At the moment I am struggling with the trauma that is growing out my fringe (I think I am – I’m not sure – to fringe or not to fringe – all I know is that it’s getting long!) In my adult hair life I have switched between a short blunt fringe, to a deep fringe, to a side parted sweep a few times (as a child and teen it was fringe all the way!) I had my current fringe cut in when Rose was little to save me having to pluck my eyebrows, but now i have a bit more time for grooming (a little bit!) I think it’s a good time for a change.

But at the moment it is in that terrible, too long to wear as a fringe, but not long enough to clip, phase (my fringe hair seems to be very very straight and doesn’t sweep naturally at all until it is quite a bit longer)

Then it came to me – I need a head band!

Whilst pinteresting my evening away, i came across a really clever little pattern for a fake plaited headband and really wanted to give it a go. I couldn’t find any real instructions, but the picture was really clear and it was really a fun little project.
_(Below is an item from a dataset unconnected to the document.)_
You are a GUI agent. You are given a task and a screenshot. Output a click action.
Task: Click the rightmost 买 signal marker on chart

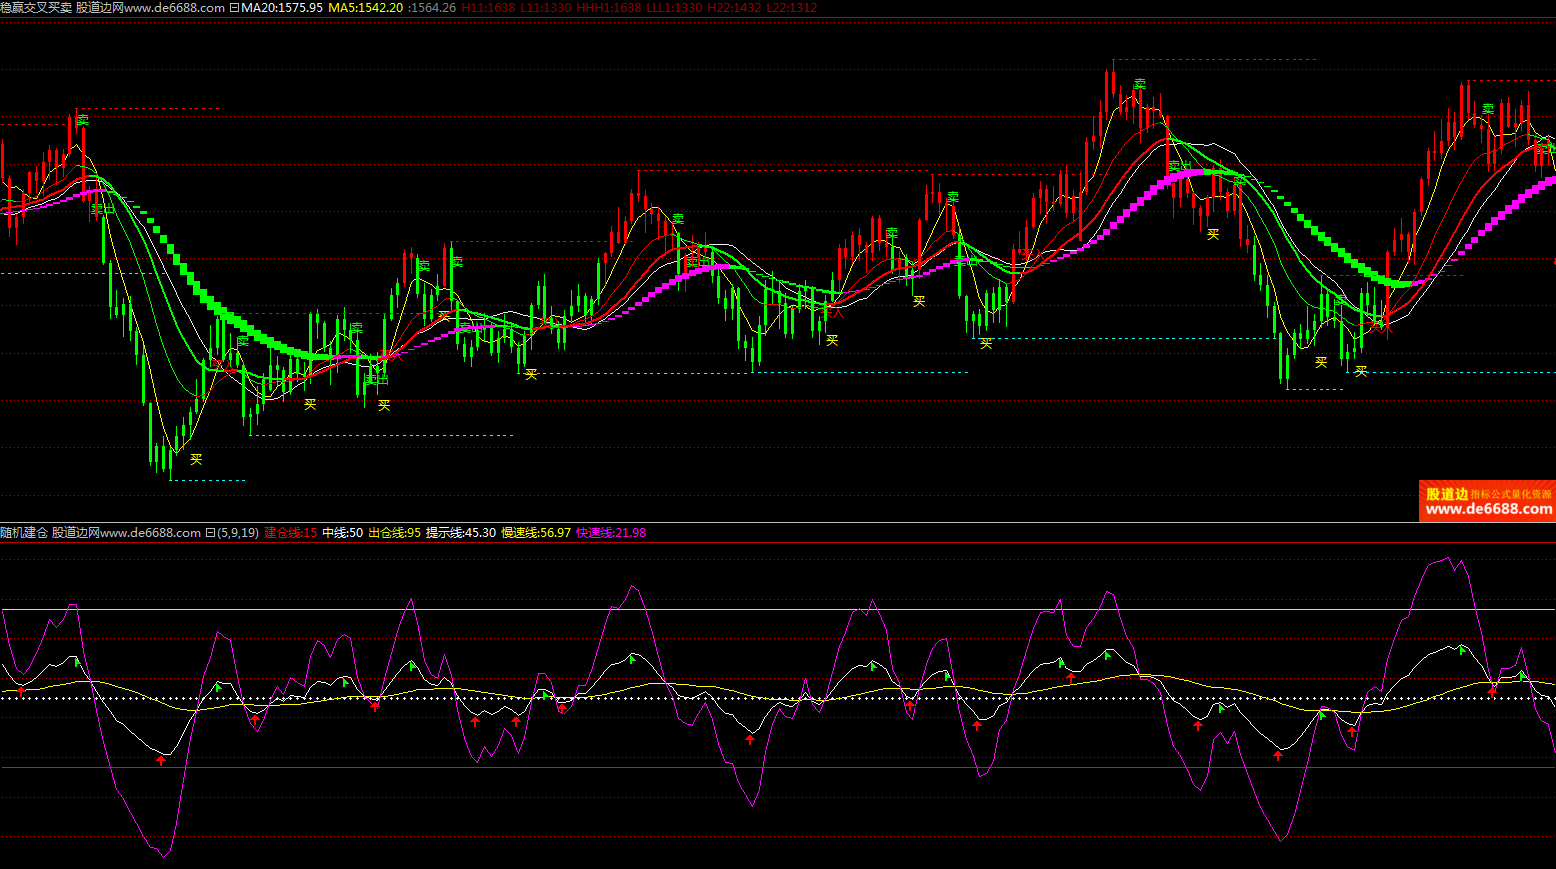click(1360, 371)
I had some golden yellow wool to use and thought it might look like a lovely harvest festival corn crown.

I used DK weight yarn and 3.75mm needles for mine, but you could definitely experiment with heavier or lighter yarns, for different effects. I wanted my headband to be on the slim side and at first was worried my bars were going to be too short to thread through (you’ll see what I mean in a minute) but it all worked out grandly in the end. I think though if i were using a chunkier wool though, i would need to increase the number of stitches in my bars slightly.

To make a headband the same as mine, using DK weight yarn and 3.75mm needles, cast on 20 stitches

Row 1: Knit

Row 2:  Slip 1, K3, P12, K4 (i like to slip the first stitch in projects like this to keep the edges a little bit neater)
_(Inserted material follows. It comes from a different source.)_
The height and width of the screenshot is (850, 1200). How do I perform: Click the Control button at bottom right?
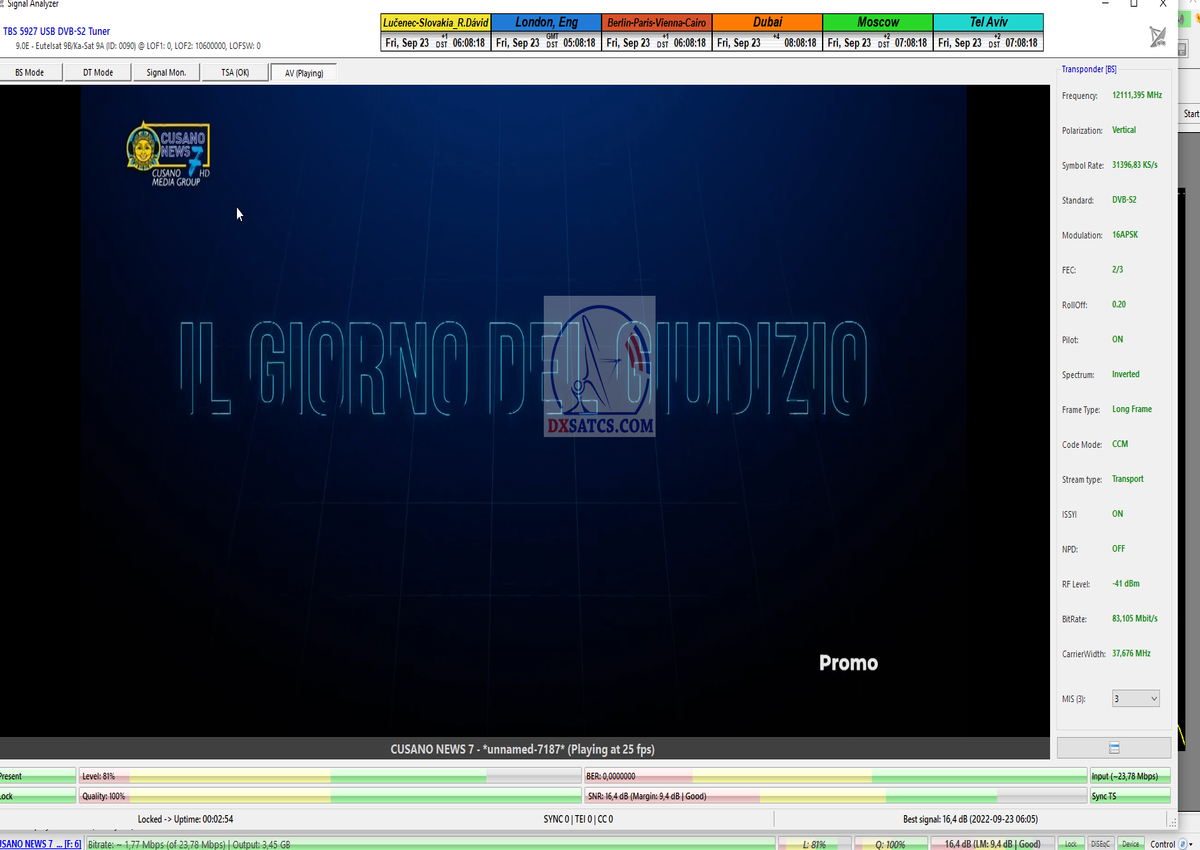[1167, 844]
Row 3:  Slip 1 Knit to the end of the row

Row 4: as row 2

cast on gold knitting blue needles

**Row 5: Slip 1 K3, cast off 12 stitches in the middle of the row, K4

Row 6 Slip 1 K3, cast on 12 stitches (turning your work and use a cable cast on then turning back to complete the row works wonders), K4


Row 7:  Slip 1 Knit to end of row

Row 8: Slip 1, K3, P12, K4

Row 9 as row 7

Row 10: as row 8**

Repeat ** to ** until headband reaches the desired length, and cast off on a row 10.

It was quite tricky to determine how many bars i would need as the final step draws the band up making it a bit shorter than you are led to believe during this ladder looking phase. I needed to work 35 bars, which was 6 bars more than i originally thought. These 35 bars created a band which measures about 51cm. Each extra bar adds about 1.5 – 2ish cm in length. I really advise making up the plait and measuring to check it’s long enough before casting off your final row (i speak from experience)
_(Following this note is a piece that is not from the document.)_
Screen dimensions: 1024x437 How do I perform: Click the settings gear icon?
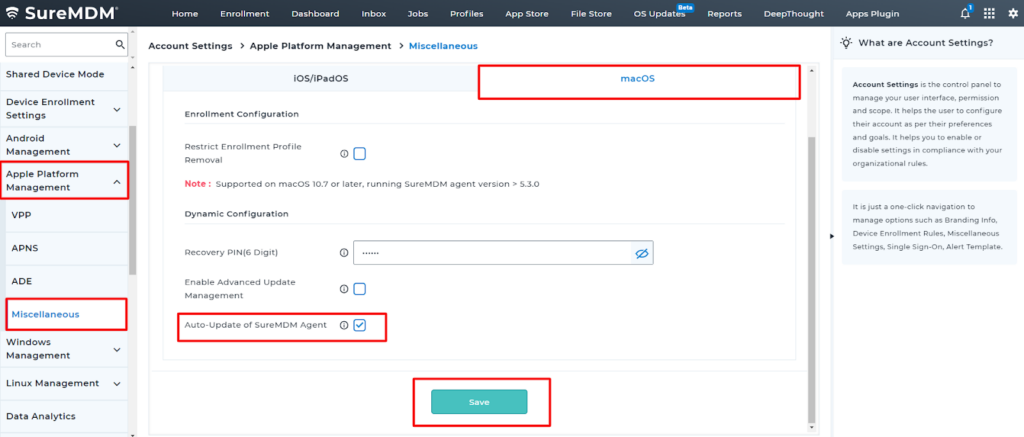1011,14
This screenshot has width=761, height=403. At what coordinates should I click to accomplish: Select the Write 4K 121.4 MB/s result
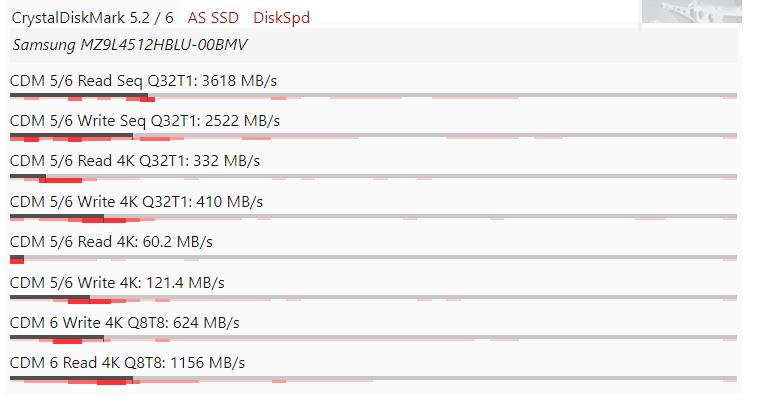pos(117,282)
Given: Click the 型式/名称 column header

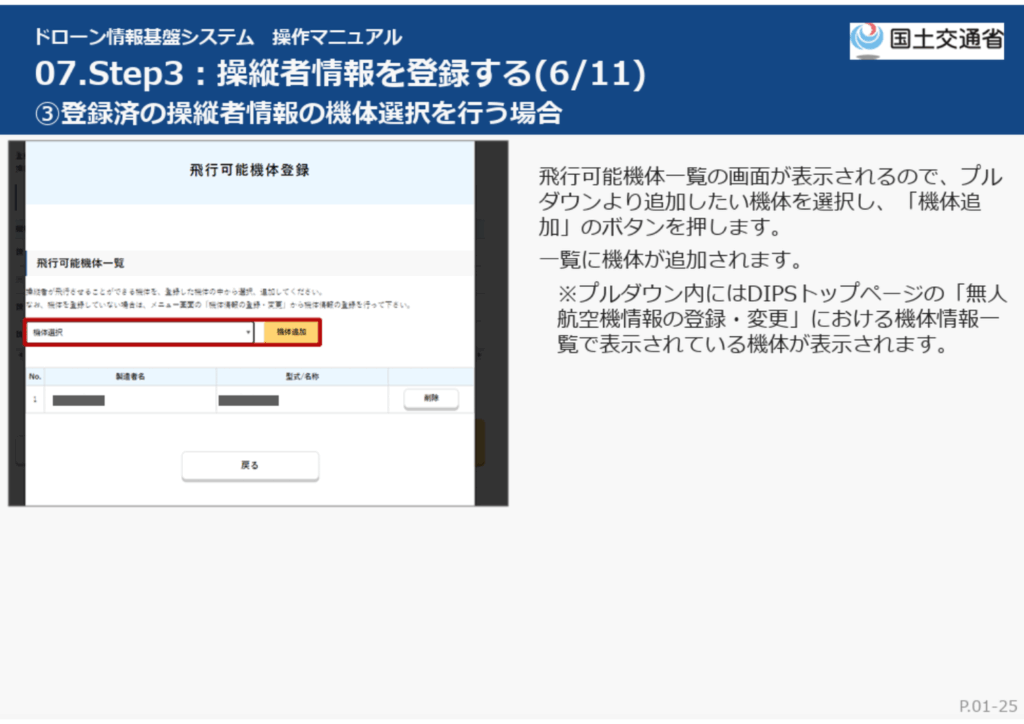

So at this point you may be wondering what on earth i have led you to make, but here comes the clever bit…


Twist the first bar at the bottom of your knitting to create a loop. Take the next bar up and push it through the loop to create another loop. Take the next bar and thread through this loop and continue in this way all the way to the top


To finish off i put a couple of stitches in the final loop to secure it, and sewed a button to the bottom so that this could be fastened on and off without having to drag it over my hairstyle.

hoop and button on knitted hairbandIMG_1023

Yay! What a wonder. I am really pleased with this finished item (although i admit i do look very serious here) – it has been so nice to wear, like a little crown – especially nice with plaited hair. And I really enjoyed this little project. There might be a few more hair bands in the making in the near future – I especially think I need a black one for work wear and formal functions. What do you think?